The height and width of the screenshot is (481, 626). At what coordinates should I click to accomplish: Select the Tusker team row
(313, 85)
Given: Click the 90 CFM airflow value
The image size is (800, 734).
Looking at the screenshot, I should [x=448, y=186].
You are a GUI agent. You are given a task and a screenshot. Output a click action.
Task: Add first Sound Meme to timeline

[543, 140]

==

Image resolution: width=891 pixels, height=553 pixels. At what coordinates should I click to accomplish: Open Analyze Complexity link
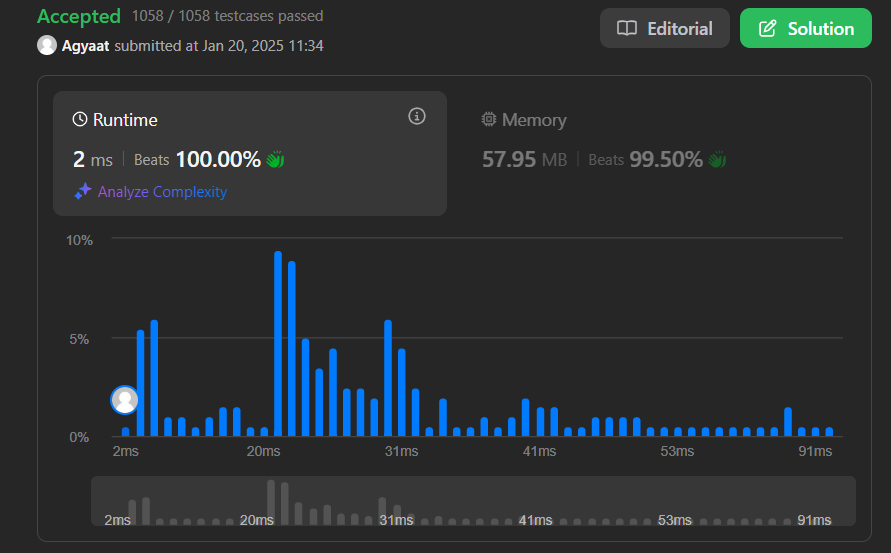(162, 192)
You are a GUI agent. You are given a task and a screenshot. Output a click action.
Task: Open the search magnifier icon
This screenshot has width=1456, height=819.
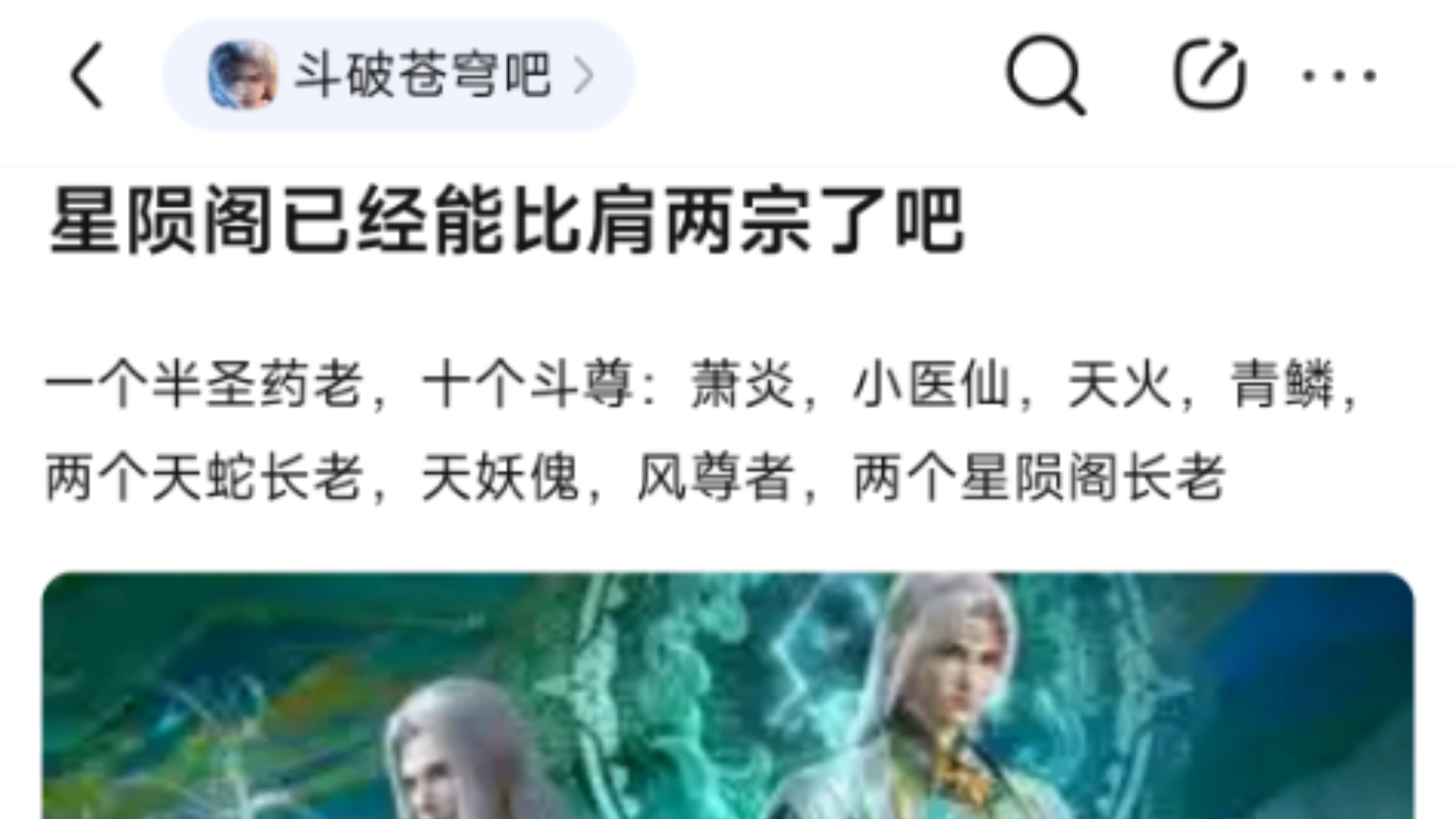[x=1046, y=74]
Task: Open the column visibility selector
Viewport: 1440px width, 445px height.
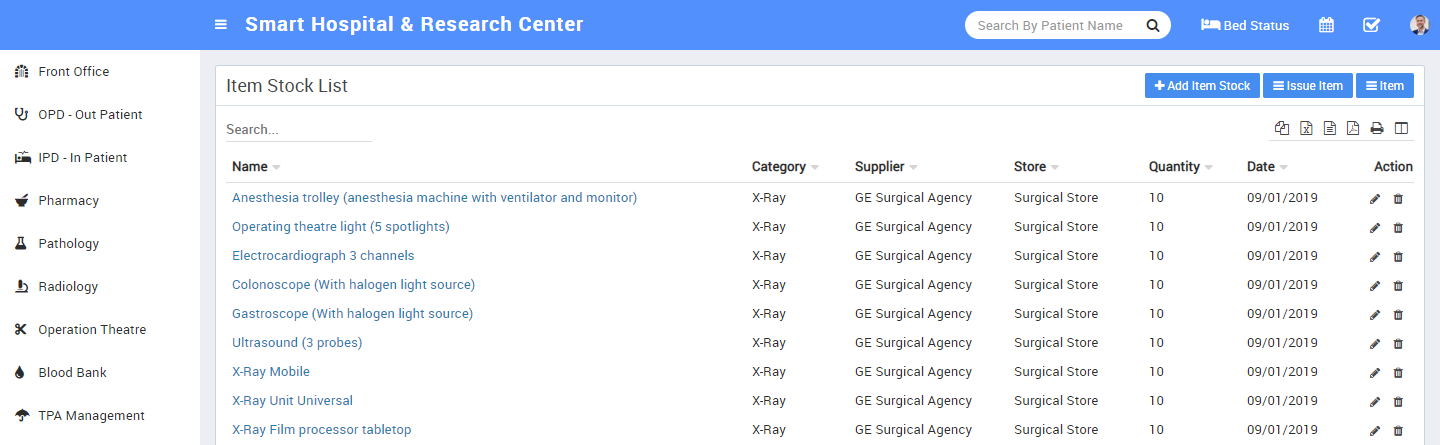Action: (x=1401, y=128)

--

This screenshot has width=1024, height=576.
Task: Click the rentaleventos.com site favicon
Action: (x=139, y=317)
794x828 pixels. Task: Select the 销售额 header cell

■ EXERCISE REQUIREMENTS ■
Recast the lines starting with the line that contains "Task: Open the column visibility selector" and going on through the line that contains "Action: (x=1401, y=128)" as a numbered list, leaving out blank lines and the pictures.

■ RESPONSE TO THE EXERCISE ■
1. Task: Open the column visibility selector
2. Viewport: 1440px width, 445px height.
3. Action: (x=1401, y=128)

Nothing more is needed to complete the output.